# DBS Bicycle Norway???



## matzep (Feb 18, 2008)

I am not sure whether these bikes are Retro, or Classic, but does anyone know about DBS bikes and could help me figure out their value...

In particular the DBS Tricky Track Bike for juniors... Saw a couple at a church rummage sale and wondering if they are worth the $70 dollars each they are asking for... At first glance, all parts and condition look impressive but with not ever hearing of the name of the manufacturer or of any bikes from Norway, I wasn't sure of the deal or how much I should counter offer.
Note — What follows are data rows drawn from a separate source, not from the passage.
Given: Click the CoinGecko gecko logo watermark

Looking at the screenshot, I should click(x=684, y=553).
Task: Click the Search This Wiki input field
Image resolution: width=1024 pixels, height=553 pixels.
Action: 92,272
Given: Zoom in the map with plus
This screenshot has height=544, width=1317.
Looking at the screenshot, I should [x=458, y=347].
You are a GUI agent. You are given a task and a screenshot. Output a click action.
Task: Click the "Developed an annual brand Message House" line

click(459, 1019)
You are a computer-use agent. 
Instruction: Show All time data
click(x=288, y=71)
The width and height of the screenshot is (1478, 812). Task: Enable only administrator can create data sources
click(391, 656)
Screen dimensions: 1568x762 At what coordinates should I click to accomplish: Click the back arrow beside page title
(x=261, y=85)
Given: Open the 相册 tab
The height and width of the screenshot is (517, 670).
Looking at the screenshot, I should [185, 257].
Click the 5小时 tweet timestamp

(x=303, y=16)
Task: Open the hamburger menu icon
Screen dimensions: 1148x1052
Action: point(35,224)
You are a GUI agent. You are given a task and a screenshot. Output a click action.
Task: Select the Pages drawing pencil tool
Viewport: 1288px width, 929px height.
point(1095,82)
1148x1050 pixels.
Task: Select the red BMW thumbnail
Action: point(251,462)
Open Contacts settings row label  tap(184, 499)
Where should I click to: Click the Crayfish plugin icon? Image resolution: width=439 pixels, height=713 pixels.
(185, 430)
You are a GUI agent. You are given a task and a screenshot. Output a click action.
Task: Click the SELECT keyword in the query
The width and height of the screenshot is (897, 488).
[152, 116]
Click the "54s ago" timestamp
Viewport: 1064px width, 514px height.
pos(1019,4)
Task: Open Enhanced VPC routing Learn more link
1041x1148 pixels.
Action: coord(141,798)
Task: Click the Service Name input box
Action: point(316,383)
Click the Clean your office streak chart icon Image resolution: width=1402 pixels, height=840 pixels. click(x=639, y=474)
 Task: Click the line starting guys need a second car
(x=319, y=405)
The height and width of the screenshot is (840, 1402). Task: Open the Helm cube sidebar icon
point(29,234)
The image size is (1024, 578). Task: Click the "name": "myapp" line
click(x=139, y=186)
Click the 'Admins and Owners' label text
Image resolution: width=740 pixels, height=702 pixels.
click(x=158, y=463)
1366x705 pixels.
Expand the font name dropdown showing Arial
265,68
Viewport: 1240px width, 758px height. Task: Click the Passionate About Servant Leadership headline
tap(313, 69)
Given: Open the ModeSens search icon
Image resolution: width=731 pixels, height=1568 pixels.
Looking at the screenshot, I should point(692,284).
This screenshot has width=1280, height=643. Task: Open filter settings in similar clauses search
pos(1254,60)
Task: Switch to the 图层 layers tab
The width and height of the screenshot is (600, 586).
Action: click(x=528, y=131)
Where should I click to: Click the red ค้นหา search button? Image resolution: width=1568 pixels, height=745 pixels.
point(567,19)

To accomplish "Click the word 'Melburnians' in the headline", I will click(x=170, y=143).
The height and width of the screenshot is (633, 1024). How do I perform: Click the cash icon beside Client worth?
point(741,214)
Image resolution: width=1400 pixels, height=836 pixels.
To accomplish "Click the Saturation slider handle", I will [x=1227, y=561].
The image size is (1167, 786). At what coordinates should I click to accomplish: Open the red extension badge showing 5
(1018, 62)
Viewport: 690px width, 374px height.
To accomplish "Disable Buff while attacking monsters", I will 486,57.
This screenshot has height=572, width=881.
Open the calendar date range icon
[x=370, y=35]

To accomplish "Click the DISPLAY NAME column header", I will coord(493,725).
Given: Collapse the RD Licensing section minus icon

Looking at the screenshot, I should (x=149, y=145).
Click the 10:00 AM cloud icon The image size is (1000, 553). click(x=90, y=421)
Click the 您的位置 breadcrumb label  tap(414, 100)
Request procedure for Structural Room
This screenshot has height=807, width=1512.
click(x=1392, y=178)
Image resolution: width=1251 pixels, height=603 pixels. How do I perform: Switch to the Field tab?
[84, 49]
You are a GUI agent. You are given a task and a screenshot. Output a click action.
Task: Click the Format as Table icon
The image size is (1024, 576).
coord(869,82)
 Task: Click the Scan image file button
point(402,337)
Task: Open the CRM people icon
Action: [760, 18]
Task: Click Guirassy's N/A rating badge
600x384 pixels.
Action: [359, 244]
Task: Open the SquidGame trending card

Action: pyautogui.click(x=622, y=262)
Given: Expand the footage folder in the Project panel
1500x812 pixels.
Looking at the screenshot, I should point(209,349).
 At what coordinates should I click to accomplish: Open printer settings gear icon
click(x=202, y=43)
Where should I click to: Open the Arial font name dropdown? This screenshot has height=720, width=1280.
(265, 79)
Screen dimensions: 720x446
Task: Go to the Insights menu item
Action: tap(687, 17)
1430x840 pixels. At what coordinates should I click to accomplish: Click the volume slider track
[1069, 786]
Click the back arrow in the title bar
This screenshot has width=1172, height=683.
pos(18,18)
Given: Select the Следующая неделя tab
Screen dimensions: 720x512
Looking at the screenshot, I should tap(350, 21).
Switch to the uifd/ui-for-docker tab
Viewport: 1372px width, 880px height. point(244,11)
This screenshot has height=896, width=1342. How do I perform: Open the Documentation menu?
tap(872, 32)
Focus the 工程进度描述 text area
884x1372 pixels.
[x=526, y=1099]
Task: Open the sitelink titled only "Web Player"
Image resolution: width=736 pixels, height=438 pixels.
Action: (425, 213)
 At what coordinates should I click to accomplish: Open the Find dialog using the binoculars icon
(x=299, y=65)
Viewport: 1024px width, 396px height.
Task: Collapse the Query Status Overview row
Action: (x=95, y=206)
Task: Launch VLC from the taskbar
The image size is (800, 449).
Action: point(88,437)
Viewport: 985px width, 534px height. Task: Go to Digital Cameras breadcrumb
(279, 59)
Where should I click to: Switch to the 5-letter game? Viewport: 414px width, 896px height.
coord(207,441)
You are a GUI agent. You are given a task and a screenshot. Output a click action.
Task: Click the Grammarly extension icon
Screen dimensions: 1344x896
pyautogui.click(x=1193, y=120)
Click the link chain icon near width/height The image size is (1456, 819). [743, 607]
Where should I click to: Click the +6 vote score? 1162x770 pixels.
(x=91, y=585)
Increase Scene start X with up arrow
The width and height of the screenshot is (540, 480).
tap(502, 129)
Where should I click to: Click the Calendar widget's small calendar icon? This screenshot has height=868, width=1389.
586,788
These are by no way MTB's but if they are better than the basic retail bike I could get for the same money, I might get them for my god-children...


----------



## 1971tch (Jun 28, 2008)

It's a very old brand form Norway and stands for something like den beste sykkel. The best cycle. I used to have a 59' three speed that had sturmey Archer hubs but the rest was made in Norway. The brand is now owned by Cycleseurope which also owns Bianchi and some other brands. They are bike shop kids bikes, much better than Walmart.


----------



## matzep (Feb 18, 2008)

1971tch said:


> It's a very old brand form Norway and stands for something like den beste sykkel. The best cycle. I used to have a 59' three speed that had sturmey Archer hubs but the rest was made in Norway. The brand is now owned by Cycleseurope which also owns Bianchi and some other brands. They are bike shop kids bikes, much better than Walmart.


Thanks for the sensible answer!!!


----------